Two candidates each are vying for Youngstown clerk of courts and municipal court judge


2 also vying for municipal court judge vacancy

By David Skolnick

skolnick@vindy.com

YOUNGSTOWN

City Clerk of Courts Sarah Brown-Clark faces a challenge for her seat from Dario Hunter, a Youngstown school board member, while two candidates seek to fill the municipal court judicial seat being vacated by Robert Milich.

Hunter described the clerk’s office as overstaffed. If elected, he said he would look at reducing the number of employees after doing evaluations. Those evaluations, he said, would be done by himself and an outside consulting firm.

But he wouldn’t say how many positions he’d eliminate until after that review is done.

“This process will result in definite cuts, but I won’t say how many would be cut because I don’t want to go into a process with a preconceived decision,” Hunter said.

The clerk’s office has 27 full-time workers and two part-timers, said Brown-Clark.

Clerk since January 2000, Brown-Clark said of Hunter: “I’m not sure he understands what the job entails.”

The office runs effectively with the staff it has, she said.

“I disagree we’re overstaffed,” Brown-Clark said. “We are a well-organized machine.”

Brown-Clark said she’s running for re-election “because I believe I had the temperament, values, understanding and professional experience to continue making improvements to meet the future demands and challenges of the” job.

She added this would be her last term as clerk if elected.

Hunter said he has “the legal education and experience to manage an office that will take its proper place in an effective, efficient judicial system.”

The judicial race pits Carla Baldwin, a Mahoning County Juvenile Court magistrate who won the Democratic primary, against Mark Hanni, a defense attorney.

Judge Milich cannot run for another term because of the state’s age limit on judges.

Baldwin said, “The perception of people in the community [is] there isn’t an equal administration of justice. I will assure people that [the court] will be fair.”
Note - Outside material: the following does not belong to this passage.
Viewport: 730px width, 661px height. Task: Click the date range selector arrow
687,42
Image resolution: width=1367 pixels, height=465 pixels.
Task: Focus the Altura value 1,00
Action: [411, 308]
People won’t get “preferential treatment or be disfavored because of their race, gender or financial status,” she added.

Baldwin said she also wants to reduce recidivism.

“This is accomplished by asking why an individual is before the court and caring enough to listen to the answer,” she said. “That answer will be used to craft sentencing orders that appropriately punish the offender and support the goal of behavior modification.”

Hanni said he would “be a lot tougher on crime than the judges are now,” and “people that commit crimes, repeat offenders, I’m going to put in jail.”

He added: “I believe I have the temperament, toughness and experience to be a judge in the city of Youngstown.”

Hanni wants to add night court for minor traffic cases such as speeding and not wearing seat belts to not only make it more convenient for those with those tickets, but also to limit the exposure of those defendants to criminals in court for more serious offenses.